What they mean is that Iowa and New Hampshire, which have led the nominating process since 1976, are overwhelmingly white — and notably short of the African American and Latino voters on whom Democrats depend in the general election.
So Nevada, with a growing Hispanic population, was inserted before New Hampshire, thanks also to a boost from Senate Minority Leader Harry Reid, Nevada's senior senator. And South Carolina was an easy choice to fill the need for a state with lots of black voters, pleasing native son and former North Carolina senator John Edwards, an unannounced contender for the nomination that eluded him last time.
This Democratic version of affirmative action leaves a lot to be desired. Unions are a major source of Democratic votes and money. Maybe Rhode Island should be rewarded for being a stronghold of union activity at a time when labor elsewhere is beleaguered. And gays vote Democratic; shouldn't the states that are home to San Francisco and Key West be allowed to vote early? And if Jewish contributors keep the party solvent, shouldn't New York be up there with the other pacesetters?

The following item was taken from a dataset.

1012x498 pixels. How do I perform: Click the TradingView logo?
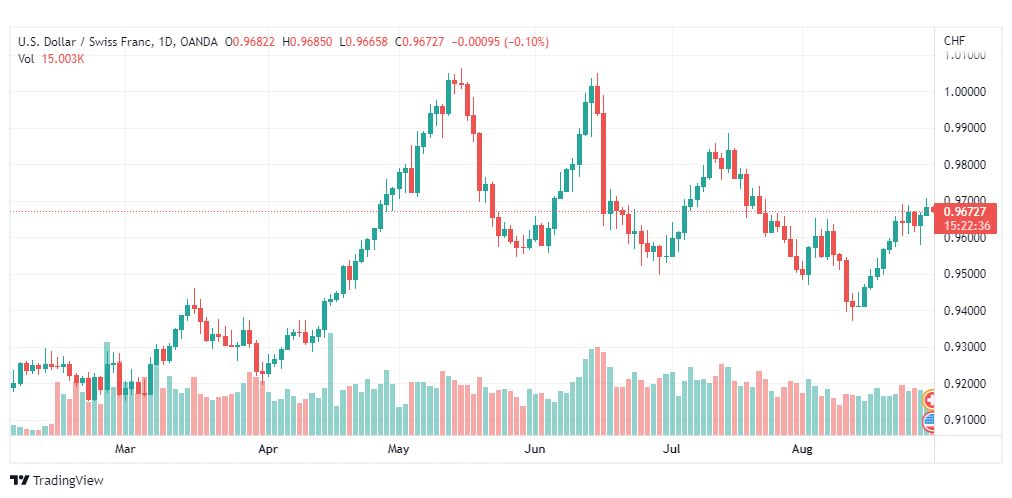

Always a problem. Who to pander to when it comes time to dole out the limited pandering budget? Broder is very harsh here. I suspect he's right to hold the position he does, too. Both New Hampshire and Iowa take their roles very seriously indeed. But now, instead of trying to define themselves to a few groups, candidates will have to try to hit twice as many events. It is going to be a mad rush with few people able to stand out. In the long run, this may be the greatest damage the Democrats have done to themselves for the next election cycle.